Coronavirus stimulus bill fails in key Senate procedural vote

Key Points

  • A massive funding package to combat the impact of coronavirus did not get enough votes in a key Senate procedural vote Sunday evening.

  • Democratic leaders warned that the bill did too much to bail out companies and not enough to help workers.

  • Stock futures cratered as the two parties failed to agree on the terms of the package.

Who wants to pass a bill which solely supports the workers and small businesses?

Who wants to bail out big businesses, profit from loans, and barely reaches the citizens?

The article below will explain why the current bill has not passed.

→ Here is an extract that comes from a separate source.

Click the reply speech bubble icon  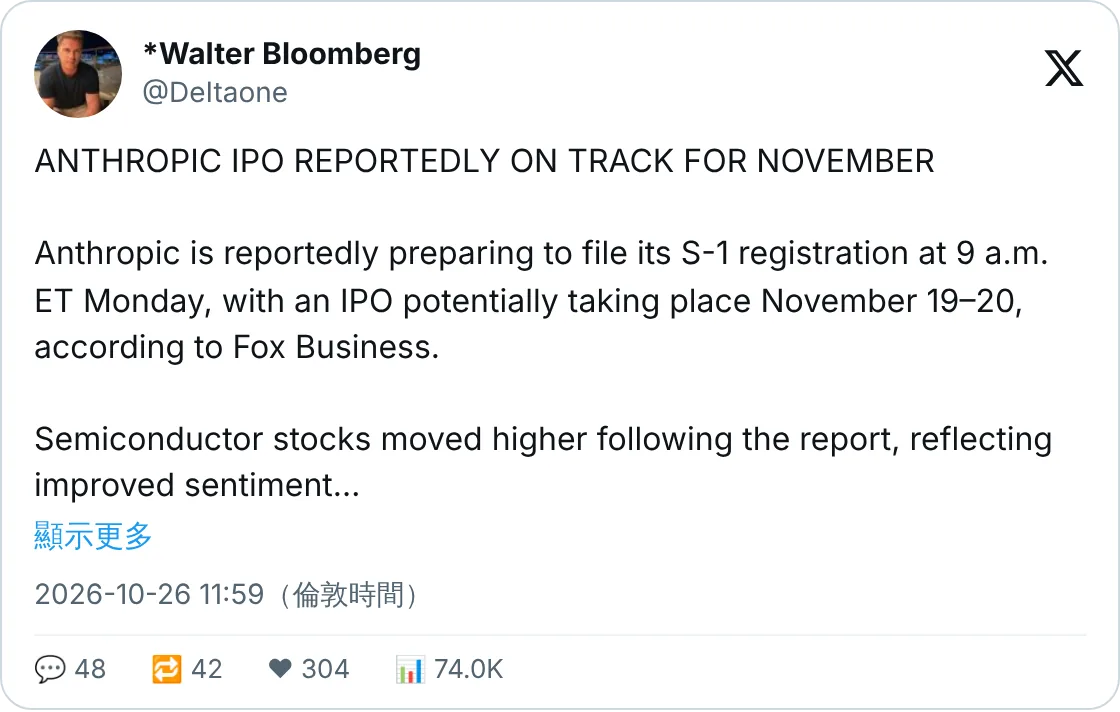point(50,669)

Coronavirus relief bill fails in key Senate procedural vote—Here’s why

A massive funding package to combat the impact of coronavirus did not get enough votes in a key Senate procedural vote Sunday evening.

The stalemate came hours after Democratic leaders warned that the bill did too much to bail out companies and not enough to help workers. Stock futures cratered as the two parties failed to agree on the terms of the package.

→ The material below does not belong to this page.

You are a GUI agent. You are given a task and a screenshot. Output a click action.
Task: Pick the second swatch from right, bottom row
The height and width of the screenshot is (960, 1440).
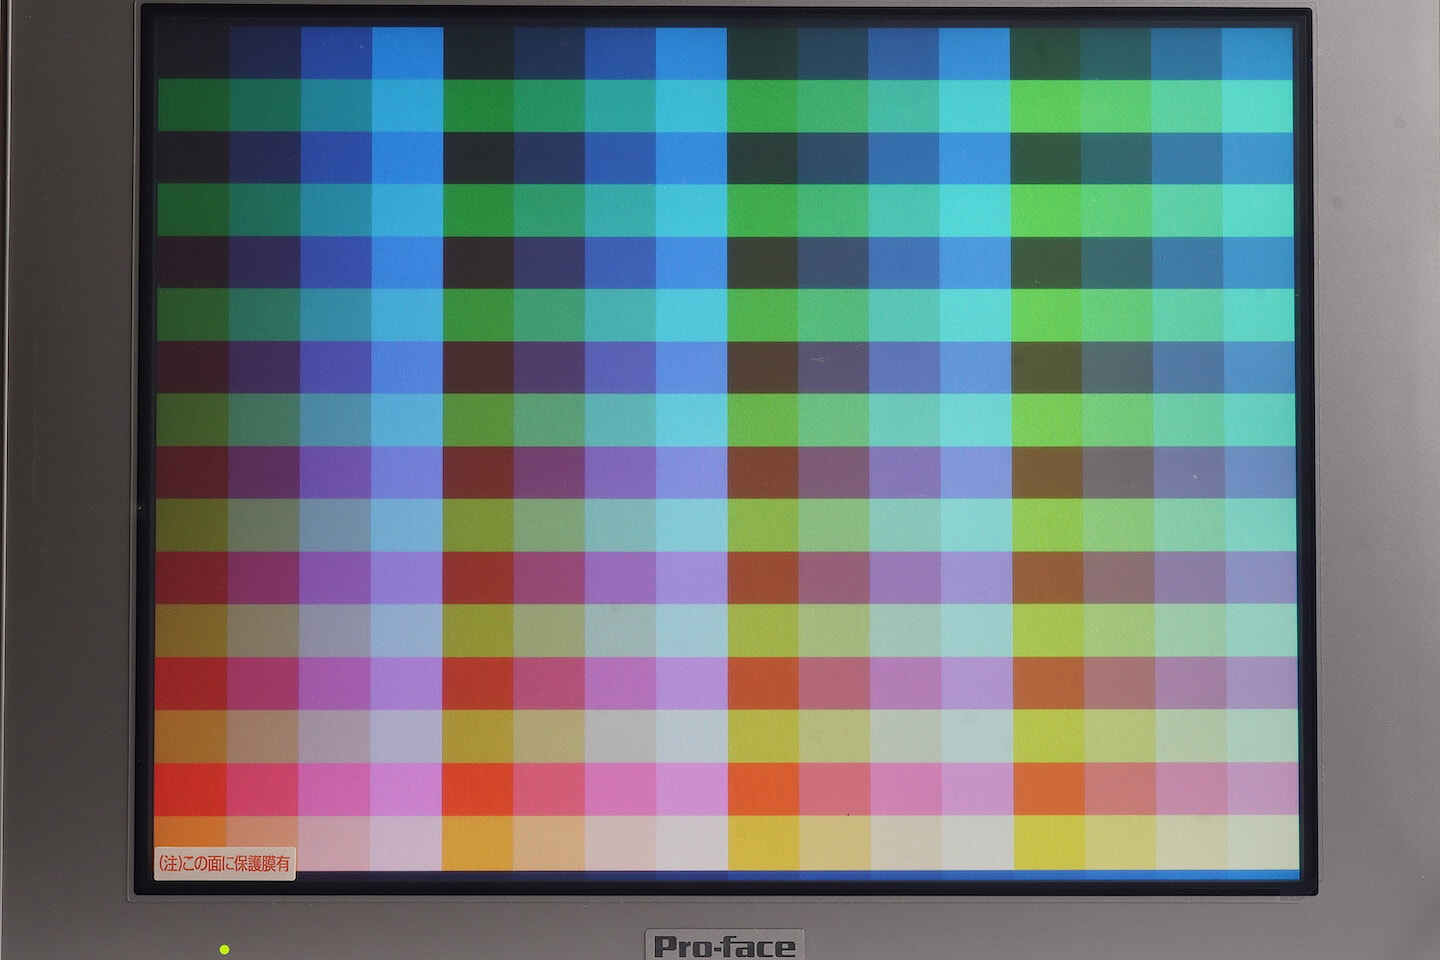coord(1190,842)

Republicans had hoped to come to a deal with Democrats by Monday. Hospitals, workers, companies, and states have all warned they need more resources. The airline industry, which is expecting financial relief from the bill, has raised continued alarm that without getting money fast, it could face dire outcomes.

The pressure to forge a deal and pass the bill took on added urgency as several members of Congress have tested positive for the coronavirus.

Democrats had already been frustrated that Senate Republicans drafted a bill with the administration, excluding them from the proposed bill’s original formation.

Image result for working people

Democrats on Sunday called out a number of issues they had with the bill, including a $500 billion fund to support “severely distressed business.” That includes $58 billion for passenger and cargo airlines and $17 billion for businesses critical to maintaining national security, according to a draft bill obtained by CNBC.

Other protections for workers and aid for hospitals were also not included.

“In the midst of an unprecedented national crisis, Republicans can’t seriously expect us to tell people in our communities who are suffering that we shortchanged hospitals, students, workers, and small businesses but gave big corporations hundreds of billions of dollars in a secretive slush fund,” said Sen. Patty Murray, D-Wash., whose home state is one of the hardest-hit by the disease. 

The bill also left open the possibility of the government participating in the gains of its loans, including through warrants, stock options or equity. Trump said he would not be opposed to taking an equity stake in companies to which the government extends aid.

Several unions also came out against the bill, urging more specific provisions to protect jobs.

“The Machinists will not support any relief package that does not put airline workers first,” said Machinists union President Robert Martinez Jr. The union represents some 140,000 airline workers. “Unlike the bank bailout, the airline industry did not create this crisis.”

Ask the Republicans why they find it necessary to load a bill benefiting wealthy companies.